(Do this)
Rewrite everything from the line containing "Click the house icon in the toolbar" down to the end of the records, requests included, and shift every coordinate in the answers up by 22. Leave the pictures out of your answer.

Stored records:
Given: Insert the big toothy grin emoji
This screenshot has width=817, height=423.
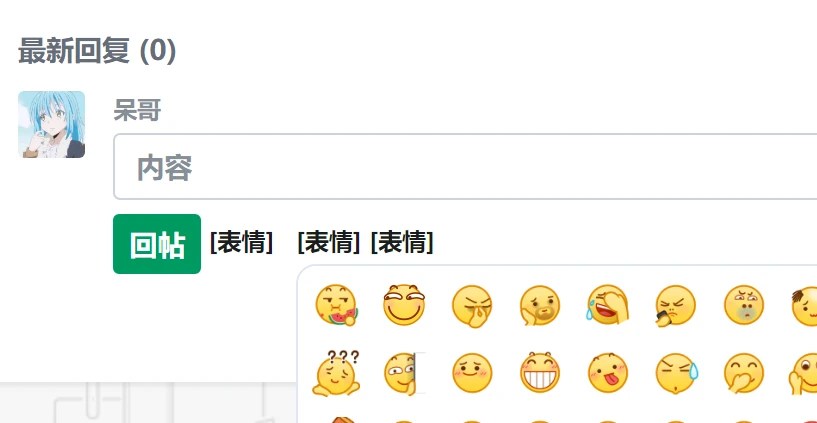Looking at the screenshot, I should point(540,373).
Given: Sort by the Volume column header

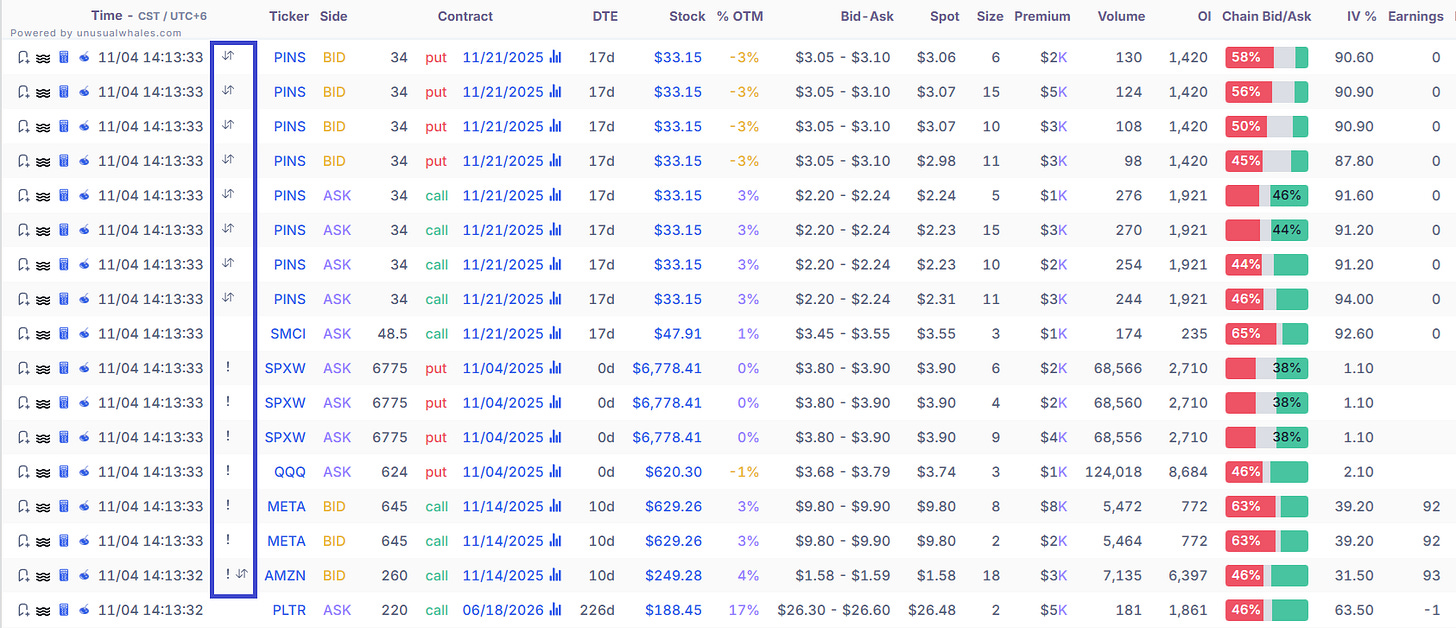Looking at the screenshot, I should [x=1120, y=16].

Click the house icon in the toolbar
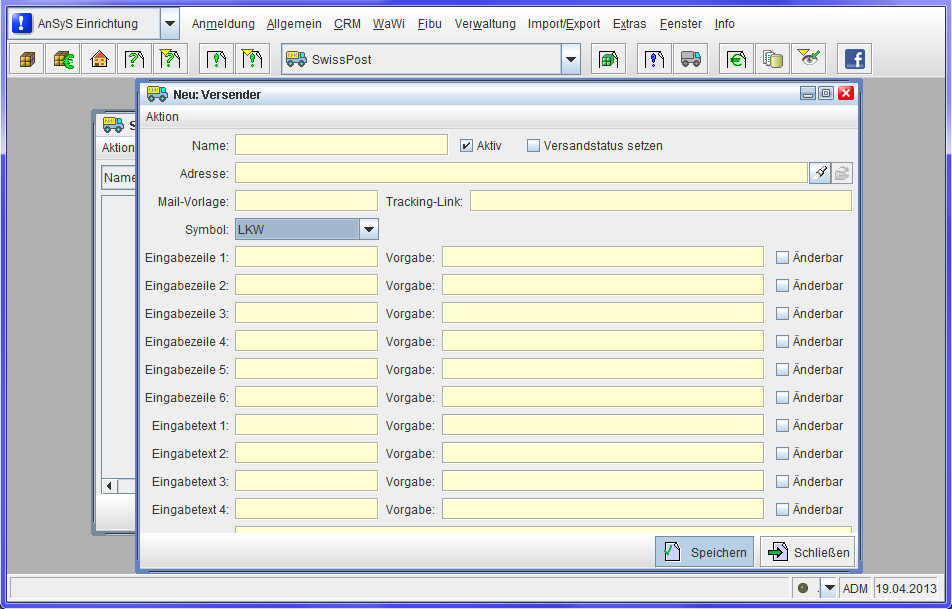point(99,60)
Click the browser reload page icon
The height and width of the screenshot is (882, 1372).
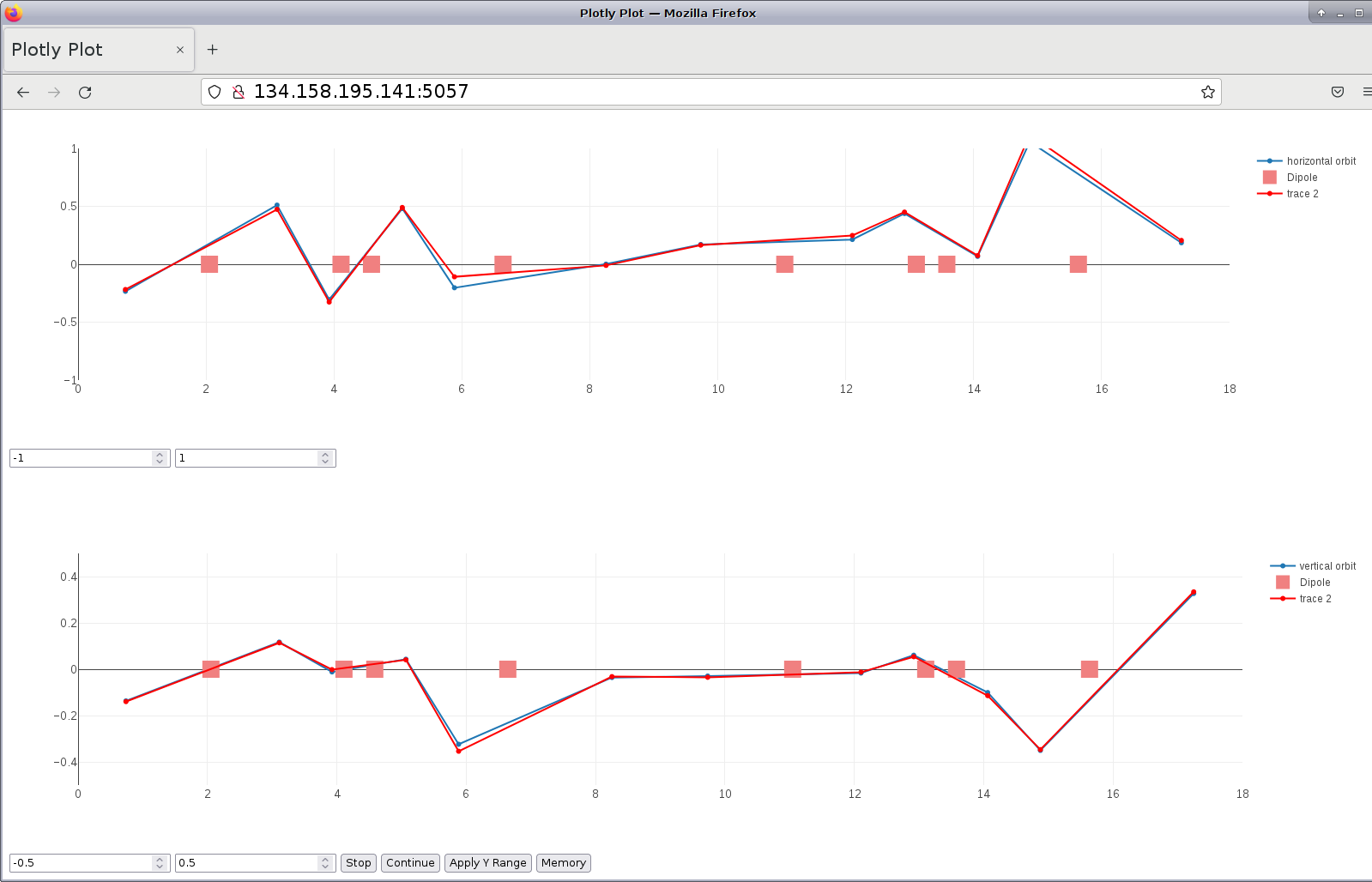tap(85, 93)
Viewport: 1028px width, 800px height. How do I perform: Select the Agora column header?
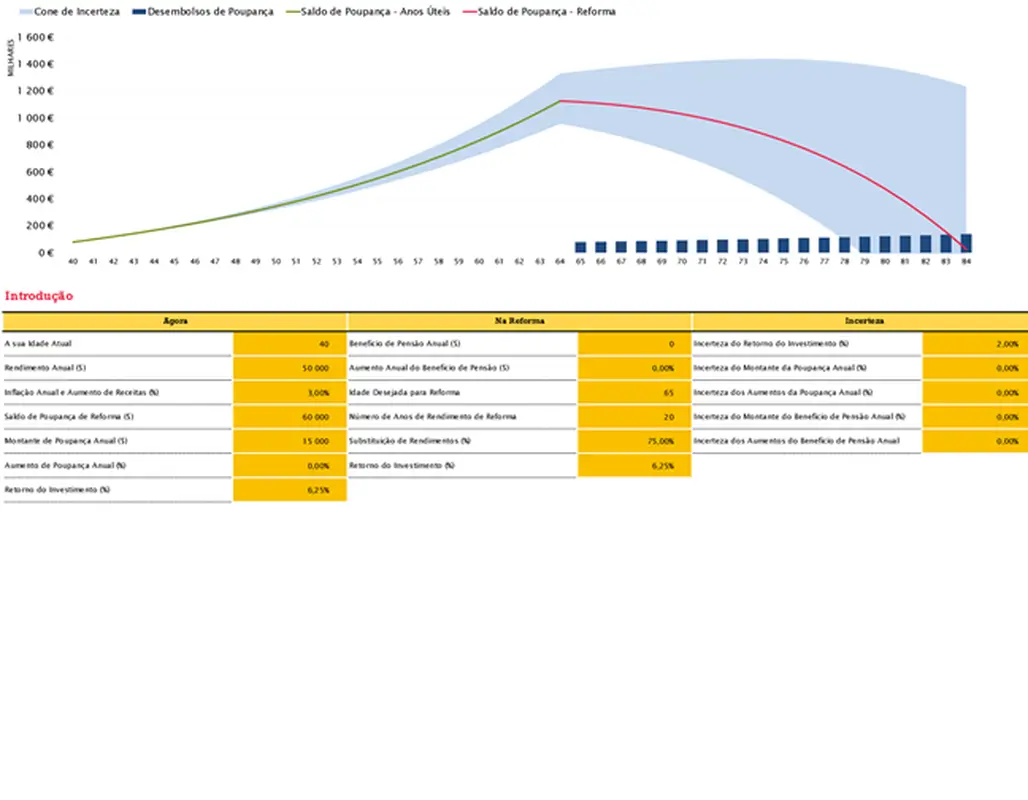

(The output)
Click the house icon in the toolbar
point(121,82)
Click the browser reload page icon
The height and width of the screenshot is (882, 1372).
tap(107, 115)
Viewport: 1028px width, 800px height. How do I perform: Select the Agora column header?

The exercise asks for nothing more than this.